Source material
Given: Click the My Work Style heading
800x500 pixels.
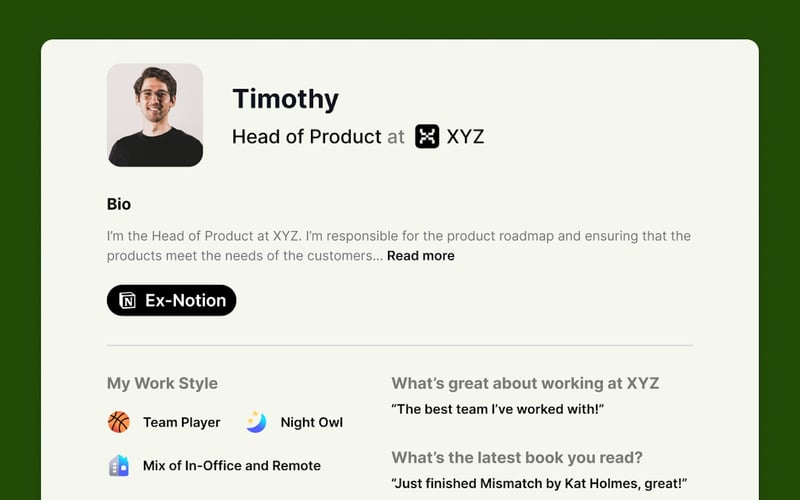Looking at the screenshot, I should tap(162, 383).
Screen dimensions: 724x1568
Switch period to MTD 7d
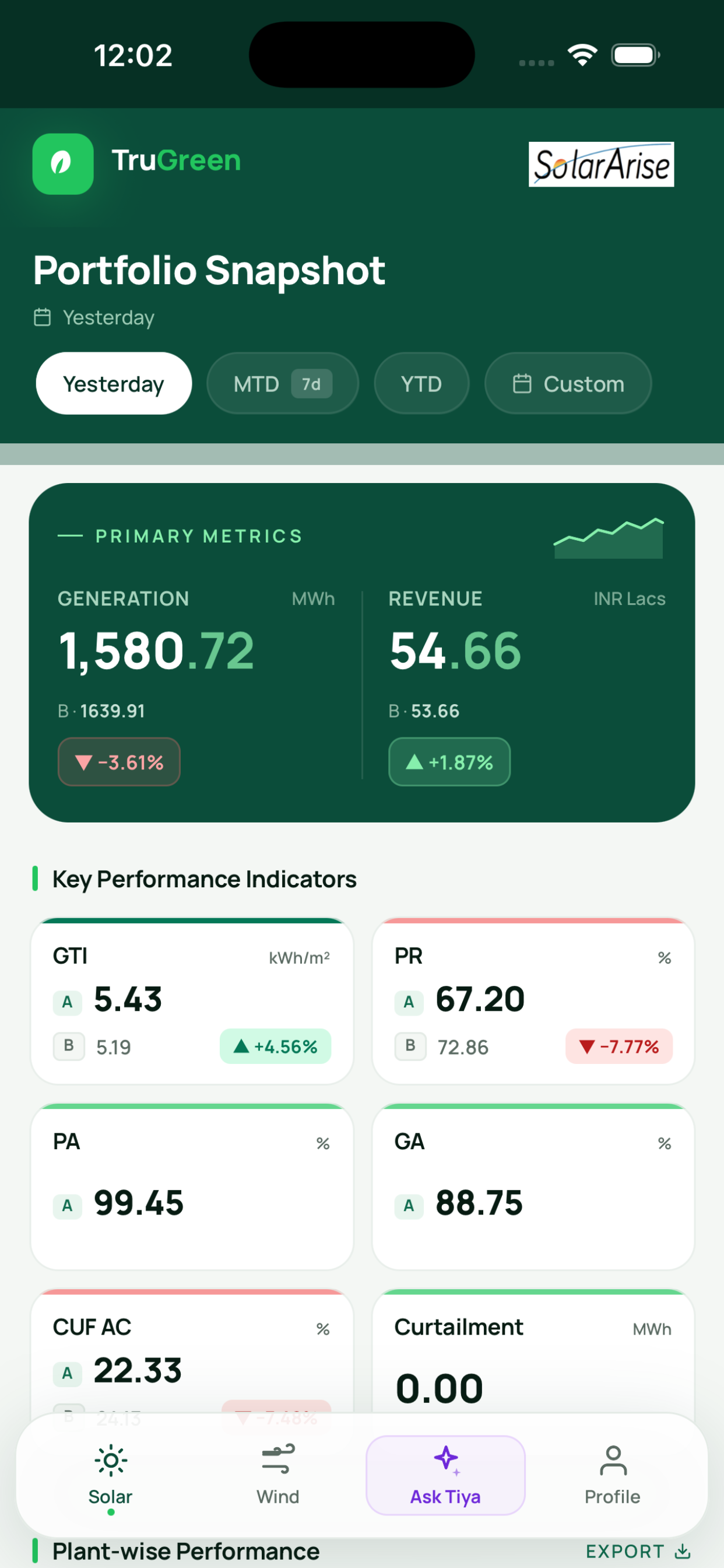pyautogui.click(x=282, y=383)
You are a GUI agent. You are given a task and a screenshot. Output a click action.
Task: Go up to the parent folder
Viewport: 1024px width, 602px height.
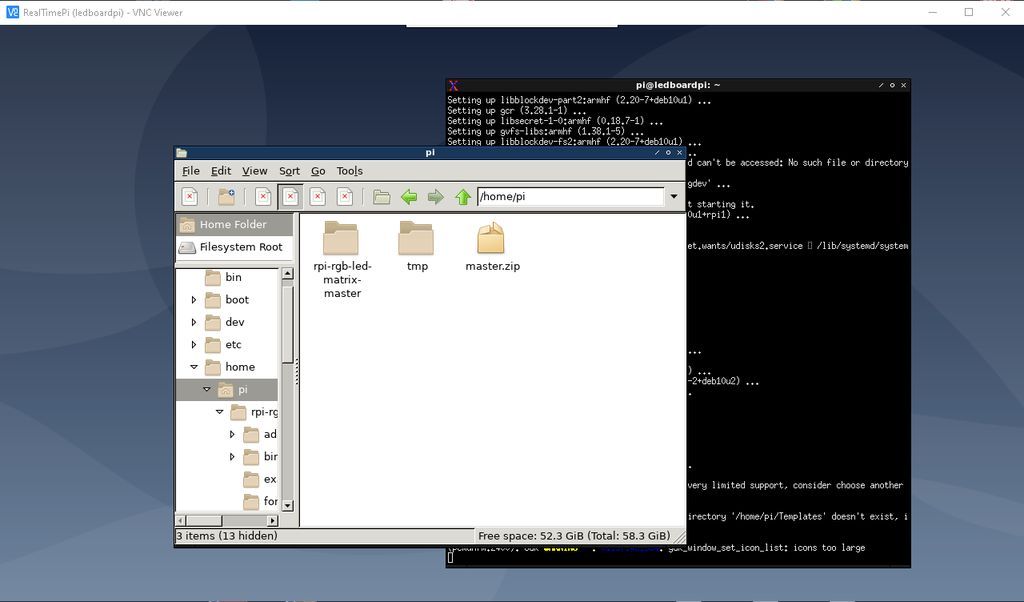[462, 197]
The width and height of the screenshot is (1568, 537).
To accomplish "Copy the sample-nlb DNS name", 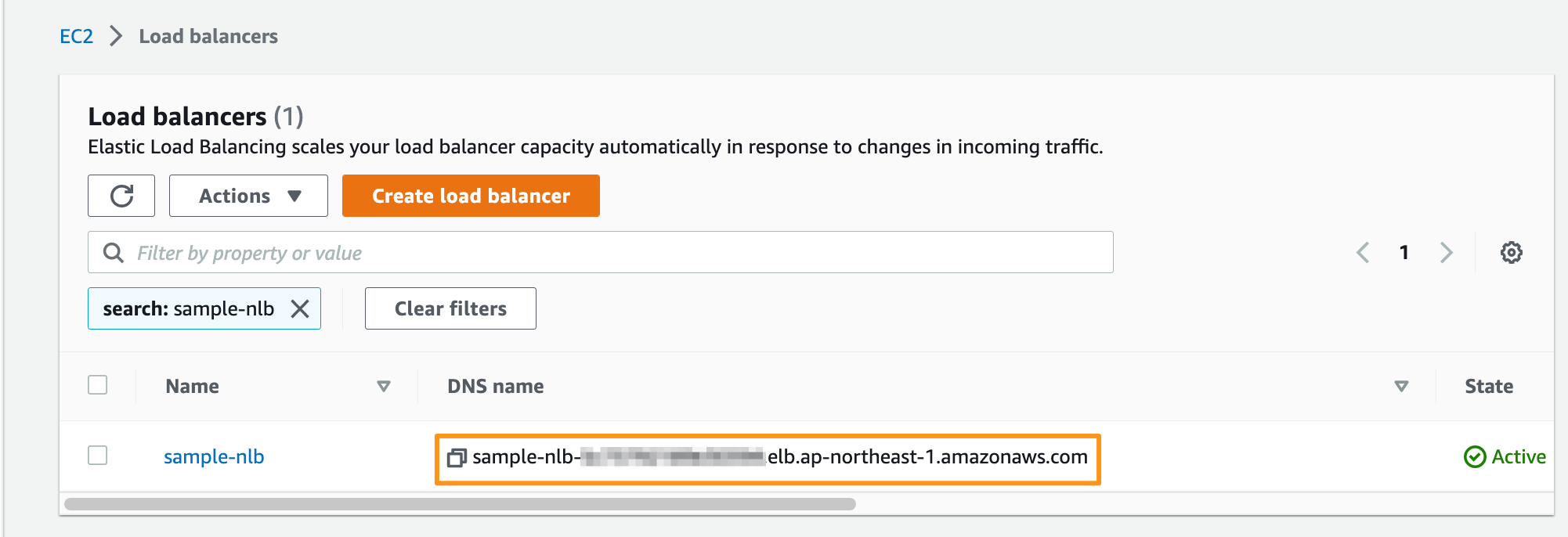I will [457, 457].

Directions for this task
This exercise asks for an exact copy of the lines from the first one in the data through the line that contains "Task: Go up to the parent folder", pictures excluded.

The completed task
Given: Click the My Work Style heading
800x500 pixels.
Looking at the screenshot, I should tap(162, 383).
Screen dimensions: 724x1568
Switch period to MTD 7d
pyautogui.click(x=282, y=383)
You are a GUI agent. You are given a task and a screenshot. Output a click action.
Task: Go up to the parent folder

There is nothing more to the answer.